In terms of injection volume, we could achieve complete injection of the intended volume; however, there were some differences in the actual flow rate. We found that flow rates in the guided method were slightly less (about 0.1 cc/s) than the targeted value when a more viscous CM was used. Thus, we believe that using a relatively less viscous CM is preferable for use with the guided catheterization method.
The TDC values indicate contrast intensity over time. The TDC is affected by iodine delivery rate (IDR), which is obtained as the iodine concentration multiplied by flow rate. 18 Therefore, we may observe differences in the analyses of variables from the TDC if it is significantly affected by a slightly slower flow rate. The following variables were obtained from the curve: BAT, TTP, FWHM, peak intensity, and slope.18–21 On analyses of these variables, no differences were observed because of the effect of a catheter. Notably, the slightly slower flow rate observed in some conditions using the guided method did not cause any differences. This finding was supported by a similar degree of opacification observed on DSA images across the conditions.
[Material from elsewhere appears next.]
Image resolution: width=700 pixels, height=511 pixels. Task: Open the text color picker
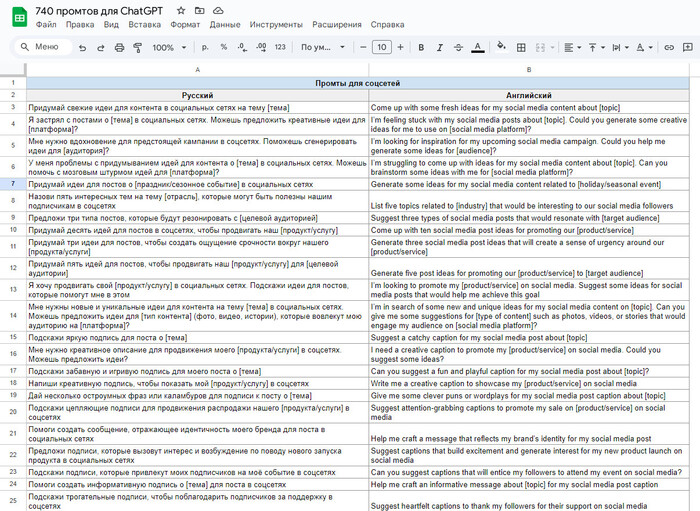478,47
Hence, we believe that the guided method also could produce an image quality similar to that with the use of a conventional 4-Fr catheter.
There were no harmful events, such as rupture of the injection system, during the experiments.
Several limitations of this study should be considered. Some conditions were omitted in the experiments with a 125-cm catheter. Moreover, a 125-cm guided angiography catheter was not available. Considering the experimental data, the actual contrast injection pressure can be predicted for a 125-cm catheter. The experimental temperature was not maintained around the physiological body temperature. Hence, the effect of temperature on viscosity should be considered when interpreting the results. Additionally, the images acquisition interval might have been be too large in this study. It resulted in extremely low time resolution to detect subtle image quality differences caused by the slightly slower flow rate. Finally, the number of experiments per condition might be too small to reveal statistical significance.
Further study using clinical data would be necessary to evaluate the guided catheterization method in reality.
Conclusions
We found that the “guided catheterization” method was technically feasible for a cerebral angiography, although it required a little higher but clinically acceptable range of injection pressure in certain conditions, compared with that of conventional catheterization system. We measured contrast injection pressure in various conditions without pressure limitation and confirmed that the difference in image quality between two catheters was not significant. Our experimental data show that the use of the guided catheterization method with adjustment of the pressure limit setting above its maximum value is feasible, mechanically safe to the system, and provides comparable image quality.
Footnotes
Declaration of conflicting interests
The author(s) declared no potential conflicts of interest with respect to the research, authorship, and/or publication of this article.
Funding
The author(s) received no financial support for the research, authorship, and/or publication of this article.